This may seem unthinkable, but it actually happens so frequently that the World Health Organization (WHO) has created surgical checklists that surgeons follow in an attempt to mitigate the volume of these surgical mishaps.
According to The Journal of Patient Safety, between 210,000 and 440,000 patients each year who go to the hospital in the U.S. for care suffer some type of preventable harm that contributes to their death. This makes medical errors the third leading cause of death in America, according to the CDC. The NY Times and the JAMA Surgery Network reported a study that concluded there are 1,300 to 2,700 wrong-site procedures annually in the U.S. With this kind of medical track record in our First World Hospitals, the chances of you suffering from even a minor surgical error, are quite high.

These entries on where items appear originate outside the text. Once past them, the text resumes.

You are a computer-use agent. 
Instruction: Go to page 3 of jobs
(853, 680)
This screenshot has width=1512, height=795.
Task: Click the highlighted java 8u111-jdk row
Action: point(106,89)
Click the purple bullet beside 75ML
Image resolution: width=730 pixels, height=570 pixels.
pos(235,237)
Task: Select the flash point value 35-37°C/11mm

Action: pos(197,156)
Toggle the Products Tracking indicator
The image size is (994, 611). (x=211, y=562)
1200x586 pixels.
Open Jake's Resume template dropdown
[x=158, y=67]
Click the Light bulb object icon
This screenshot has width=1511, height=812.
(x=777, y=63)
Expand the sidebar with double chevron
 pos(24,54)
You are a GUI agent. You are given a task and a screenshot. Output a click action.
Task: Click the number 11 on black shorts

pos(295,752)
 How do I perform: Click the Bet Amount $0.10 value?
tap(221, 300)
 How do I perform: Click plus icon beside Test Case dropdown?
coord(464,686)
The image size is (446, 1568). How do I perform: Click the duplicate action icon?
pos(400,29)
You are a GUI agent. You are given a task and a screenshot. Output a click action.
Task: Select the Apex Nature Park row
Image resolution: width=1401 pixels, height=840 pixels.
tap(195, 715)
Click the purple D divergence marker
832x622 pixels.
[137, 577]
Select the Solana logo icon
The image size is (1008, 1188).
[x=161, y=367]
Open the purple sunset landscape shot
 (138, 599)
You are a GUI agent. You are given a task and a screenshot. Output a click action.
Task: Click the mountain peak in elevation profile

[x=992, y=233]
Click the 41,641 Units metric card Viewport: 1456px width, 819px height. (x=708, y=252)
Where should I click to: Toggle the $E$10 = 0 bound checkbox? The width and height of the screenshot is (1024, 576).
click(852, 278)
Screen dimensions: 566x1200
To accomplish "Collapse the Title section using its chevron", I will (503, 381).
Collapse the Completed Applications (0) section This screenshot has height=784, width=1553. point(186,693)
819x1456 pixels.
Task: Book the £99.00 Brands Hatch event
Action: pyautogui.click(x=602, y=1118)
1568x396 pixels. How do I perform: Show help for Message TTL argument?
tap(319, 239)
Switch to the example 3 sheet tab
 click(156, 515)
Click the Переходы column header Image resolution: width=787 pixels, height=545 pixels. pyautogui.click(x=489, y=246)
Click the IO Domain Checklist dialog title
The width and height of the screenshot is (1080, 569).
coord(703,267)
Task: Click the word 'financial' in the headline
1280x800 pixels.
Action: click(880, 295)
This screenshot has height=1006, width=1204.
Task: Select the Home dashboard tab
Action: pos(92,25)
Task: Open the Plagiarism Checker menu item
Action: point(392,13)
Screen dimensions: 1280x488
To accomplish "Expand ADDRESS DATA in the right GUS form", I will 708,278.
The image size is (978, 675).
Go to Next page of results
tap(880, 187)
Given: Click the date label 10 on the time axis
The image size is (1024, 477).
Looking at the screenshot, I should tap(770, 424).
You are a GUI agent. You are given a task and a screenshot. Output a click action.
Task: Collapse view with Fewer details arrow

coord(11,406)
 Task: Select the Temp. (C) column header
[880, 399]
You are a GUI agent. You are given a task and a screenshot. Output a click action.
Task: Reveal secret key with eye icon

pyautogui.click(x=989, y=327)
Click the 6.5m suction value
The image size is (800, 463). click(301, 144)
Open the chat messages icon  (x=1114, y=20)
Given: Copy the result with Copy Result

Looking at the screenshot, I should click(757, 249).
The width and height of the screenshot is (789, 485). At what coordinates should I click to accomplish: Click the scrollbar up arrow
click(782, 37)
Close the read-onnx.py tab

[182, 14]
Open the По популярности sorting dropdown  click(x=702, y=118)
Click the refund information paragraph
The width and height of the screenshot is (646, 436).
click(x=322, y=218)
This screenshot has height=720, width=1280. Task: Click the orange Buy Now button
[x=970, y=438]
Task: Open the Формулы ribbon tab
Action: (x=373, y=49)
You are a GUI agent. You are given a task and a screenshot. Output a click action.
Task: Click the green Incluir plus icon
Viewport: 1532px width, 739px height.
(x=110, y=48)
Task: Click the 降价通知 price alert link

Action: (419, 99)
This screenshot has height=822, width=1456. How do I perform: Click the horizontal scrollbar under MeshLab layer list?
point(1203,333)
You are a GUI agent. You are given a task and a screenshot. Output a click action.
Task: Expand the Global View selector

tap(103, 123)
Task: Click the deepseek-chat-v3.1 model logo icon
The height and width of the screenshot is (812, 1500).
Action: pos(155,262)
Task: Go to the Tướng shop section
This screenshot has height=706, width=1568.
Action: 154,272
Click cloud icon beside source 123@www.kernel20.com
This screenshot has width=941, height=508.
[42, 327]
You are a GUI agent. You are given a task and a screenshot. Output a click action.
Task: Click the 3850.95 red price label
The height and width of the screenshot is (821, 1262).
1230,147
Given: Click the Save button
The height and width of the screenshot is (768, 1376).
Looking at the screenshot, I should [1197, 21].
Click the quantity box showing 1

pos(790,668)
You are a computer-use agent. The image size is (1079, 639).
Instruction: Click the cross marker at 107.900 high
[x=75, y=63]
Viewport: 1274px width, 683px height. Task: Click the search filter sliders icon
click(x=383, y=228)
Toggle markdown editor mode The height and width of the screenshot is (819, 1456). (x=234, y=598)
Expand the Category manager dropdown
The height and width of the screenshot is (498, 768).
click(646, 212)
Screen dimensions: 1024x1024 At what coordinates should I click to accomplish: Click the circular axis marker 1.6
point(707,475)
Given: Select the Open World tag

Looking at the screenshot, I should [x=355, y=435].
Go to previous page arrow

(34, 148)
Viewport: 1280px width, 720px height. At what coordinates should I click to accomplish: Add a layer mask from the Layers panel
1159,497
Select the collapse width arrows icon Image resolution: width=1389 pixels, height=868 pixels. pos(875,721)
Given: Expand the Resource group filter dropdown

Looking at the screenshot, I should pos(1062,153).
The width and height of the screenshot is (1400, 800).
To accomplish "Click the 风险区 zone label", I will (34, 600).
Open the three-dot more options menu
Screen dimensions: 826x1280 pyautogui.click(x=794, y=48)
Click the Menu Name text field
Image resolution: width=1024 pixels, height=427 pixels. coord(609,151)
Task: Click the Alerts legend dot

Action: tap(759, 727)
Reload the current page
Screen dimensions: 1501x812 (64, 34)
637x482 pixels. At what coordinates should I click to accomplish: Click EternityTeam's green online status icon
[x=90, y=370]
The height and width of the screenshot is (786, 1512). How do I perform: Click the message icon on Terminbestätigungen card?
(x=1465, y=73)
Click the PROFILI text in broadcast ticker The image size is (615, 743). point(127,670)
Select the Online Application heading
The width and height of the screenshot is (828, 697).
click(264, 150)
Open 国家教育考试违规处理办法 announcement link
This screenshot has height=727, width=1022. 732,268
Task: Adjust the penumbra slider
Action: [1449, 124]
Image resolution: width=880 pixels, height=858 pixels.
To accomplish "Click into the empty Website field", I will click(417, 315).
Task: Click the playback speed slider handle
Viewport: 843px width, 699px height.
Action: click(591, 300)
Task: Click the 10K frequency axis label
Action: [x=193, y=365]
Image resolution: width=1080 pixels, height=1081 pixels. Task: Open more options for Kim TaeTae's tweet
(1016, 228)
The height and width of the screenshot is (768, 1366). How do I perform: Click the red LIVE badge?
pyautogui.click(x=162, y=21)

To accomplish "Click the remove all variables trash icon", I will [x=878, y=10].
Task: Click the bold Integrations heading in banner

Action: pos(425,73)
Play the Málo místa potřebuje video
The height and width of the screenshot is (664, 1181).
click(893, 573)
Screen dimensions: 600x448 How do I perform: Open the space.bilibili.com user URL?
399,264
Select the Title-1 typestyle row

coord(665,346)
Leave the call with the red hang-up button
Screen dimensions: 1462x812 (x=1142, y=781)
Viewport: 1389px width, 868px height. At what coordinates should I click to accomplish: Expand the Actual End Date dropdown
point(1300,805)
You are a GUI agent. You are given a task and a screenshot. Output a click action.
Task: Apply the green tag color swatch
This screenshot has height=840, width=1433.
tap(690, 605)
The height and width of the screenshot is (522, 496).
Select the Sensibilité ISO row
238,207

Here is what you should review after your surgery and what you can do if you believe you suffered a surgical error in Alabama.
Common Surgical Errors
Other than operating on the wrong body part, operating on the wrong patient and performing the wrong surgery, the following surgical errors are most commonly prevalent in surgical malpractice cases:
- Leaving surgical tools and objects in the patient’s body
- Anesthesia failures and miscalculations resulting in lack of oxygen, brain damage and/or death
- Prominent nerve damage
- Punctured organs
- Dangers of Surgical Errors
Signs and Symptoms of Surgical Errors
Even when surgeons following the WHO standards and implement safety procedures, such as inventorying equipment, verifying a patient and the surgical plan, and taking adequate breaks to review their surgical work during the procedure, mistakes can happen. If you recently had surgery and start to experience any of the following symptoms, you should take immediate action:
- Intense, sharp pain at or near the surgical site
- Pain when urinating
- Abdominal pain
- Redness, soreness, or swelling near surgical wounds and ports
Many patients ignore certain symptoms by assuming they are side effects of the surgery. You should always discuss with your surgeon what is to be expected after a procedure, and if your symptoms are falling outside of those expectations, seek treatment immediately. Regrettably, medical malpractice often occurs when the surgeon fails to diagnose an infection after surgery. Due to the symptoms mirroring those expected after surgery, surgeons can also fail to diagnose a deep infection, such as staph infection, at the surgical site.